Write out each of the rows below as a numbered list, one line per item, leaving out the blank lines.

* start RECORDED DATA *

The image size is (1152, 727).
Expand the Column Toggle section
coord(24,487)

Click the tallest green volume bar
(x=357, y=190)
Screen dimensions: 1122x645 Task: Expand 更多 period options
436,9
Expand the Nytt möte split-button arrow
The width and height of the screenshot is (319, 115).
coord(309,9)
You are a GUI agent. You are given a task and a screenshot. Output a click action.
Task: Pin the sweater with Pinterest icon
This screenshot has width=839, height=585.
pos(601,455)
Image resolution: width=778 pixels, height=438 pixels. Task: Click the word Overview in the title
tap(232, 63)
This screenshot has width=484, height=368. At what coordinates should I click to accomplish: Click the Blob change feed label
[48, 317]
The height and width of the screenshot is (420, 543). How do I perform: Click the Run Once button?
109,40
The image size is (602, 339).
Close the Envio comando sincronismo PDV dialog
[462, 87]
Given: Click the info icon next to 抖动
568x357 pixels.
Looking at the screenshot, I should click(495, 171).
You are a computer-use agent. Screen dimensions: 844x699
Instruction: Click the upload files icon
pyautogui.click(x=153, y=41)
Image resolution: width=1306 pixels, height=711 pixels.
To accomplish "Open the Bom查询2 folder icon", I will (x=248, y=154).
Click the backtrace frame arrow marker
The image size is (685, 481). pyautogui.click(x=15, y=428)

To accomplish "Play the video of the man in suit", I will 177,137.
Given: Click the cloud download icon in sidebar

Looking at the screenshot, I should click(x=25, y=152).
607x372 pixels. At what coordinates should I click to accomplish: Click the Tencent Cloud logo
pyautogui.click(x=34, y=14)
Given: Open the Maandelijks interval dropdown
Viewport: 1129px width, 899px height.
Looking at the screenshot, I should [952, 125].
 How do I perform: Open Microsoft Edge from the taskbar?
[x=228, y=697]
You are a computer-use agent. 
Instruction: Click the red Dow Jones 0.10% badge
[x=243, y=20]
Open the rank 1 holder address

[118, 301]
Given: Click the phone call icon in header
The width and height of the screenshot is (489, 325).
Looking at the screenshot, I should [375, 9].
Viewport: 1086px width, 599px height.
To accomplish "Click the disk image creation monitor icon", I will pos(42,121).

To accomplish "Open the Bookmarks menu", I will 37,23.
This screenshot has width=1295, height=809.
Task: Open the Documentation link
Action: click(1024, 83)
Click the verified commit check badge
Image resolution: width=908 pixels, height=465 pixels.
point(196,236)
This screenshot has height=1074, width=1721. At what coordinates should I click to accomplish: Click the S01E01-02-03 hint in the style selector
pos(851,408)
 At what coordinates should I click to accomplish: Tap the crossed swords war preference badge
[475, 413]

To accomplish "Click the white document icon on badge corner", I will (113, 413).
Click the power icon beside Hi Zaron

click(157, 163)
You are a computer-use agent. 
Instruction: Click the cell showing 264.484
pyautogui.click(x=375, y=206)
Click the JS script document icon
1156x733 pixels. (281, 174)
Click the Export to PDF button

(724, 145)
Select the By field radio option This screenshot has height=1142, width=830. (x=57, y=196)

* end RECORDED DATA *

■ **TASK OUTPUT**
1. The image size is (1152, 727).
2. Expand the Column Toggle section
3. coord(24,487)
4. Click the tallest green volume bar
5. (x=357, y=190)
6. Screen dimensions: 1122x645 Task: Expand 更多 period options
7. 436,9
8. Expand the Nytt möte split-button arrow
9. The width and height of the screenshot is (319, 115).
10. coord(309,9)
11. You are a GUI agent. You are given a task and a screenshot. Output a click action.
12. Task: Pin the sweater with Pinterest icon
13. This screenshot has width=839, height=585.
14. pos(601,455)
15. Image resolution: width=778 pixels, height=438 pixels. Task: Click the word Overview in the title
16. tap(232, 63)
17. This screenshot has width=484, height=368. At what coordinates should I click to accomplish: Click the Blob change feed label
18. [48, 317]
19. The height and width of the screenshot is (420, 543). How do I perform: Click the Run Once button?
20. 109,40
21. The image size is (602, 339).
22. Close the Envio comando sincronismo PDV dialog
23. [462, 87]
24. Given: Click the info icon next to 抖动
25. 568x357 pixels.
26. Looking at the screenshot, I should click(495, 171).
27. You are a computer-use agent. Screen dimensions: 844x699
28. Instruction: Click the upload files icon
29. pyautogui.click(x=153, y=41)
30. Image resolution: width=1306 pixels, height=711 pixels.
31. To accomplish "Open the Bom查询2 folder icon", I will (x=248, y=154).
32. Click the backtrace frame arrow marker
33. The image size is (685, 481). pyautogui.click(x=15, y=428)
34. To accomplish "Play the video of the man in suit", I will 177,137.
35. Given: Click the cloud download icon in sidebar
36. Looking at the screenshot, I should click(x=25, y=152).
37. 607x372 pixels. At what coordinates should I click to accomplish: Click the Tencent Cloud logo
38. pyautogui.click(x=34, y=14)
39. Given: Open the Maandelijks interval dropdown
40. Viewport: 1129px width, 899px height.
41. Looking at the screenshot, I should [952, 125].
42.  How do I perform: Open Microsoft Edge from the taskbar?
43. [x=228, y=697]
44. You are a computer-use agent. 
45. Instruction: Click the red Dow Jones 0.10% badge
46. [x=243, y=20]
47. Open the rank 1 holder address
48. [118, 301]
49. Given: Click the phone call icon in header
50. The width and height of the screenshot is (489, 325).
51. Looking at the screenshot, I should [375, 9].
52. Viewport: 1086px width, 599px height.
53. To accomplish "Click the disk image creation monitor icon", I will pos(42,121).
54. To accomplish "Open the Bookmarks menu", I will 37,23.
55. This screenshot has width=1295, height=809.
56. Task: Open the Documentation link
57. Action: click(1024, 83)
58. Click the verified commit check badge
59. Image resolution: width=908 pixels, height=465 pixels.
60. point(196,236)
61. This screenshot has height=1074, width=1721. At what coordinates should I click to accomplish: Click the S01E01-02-03 hint in the style selector
62. pos(851,408)
63.  At what coordinates should I click to accomplish: Tap the crossed swords war preference badge
64. [475, 413]
65. To accomplish "Click the white document icon on badge corner", I will (113, 413).
66. Click the power icon beside Hi Zaron
67. click(157, 163)
68. You are a computer-use agent. 
69. Instruction: Click the cell showing 264.484
70. pyautogui.click(x=375, y=206)
71. Click the JS script document icon
72. 1156x733 pixels. (281, 174)
73. Click the Export to PDF button
74. (724, 145)
75. Select the By field radio option This screenshot has height=1142, width=830. (x=57, y=196)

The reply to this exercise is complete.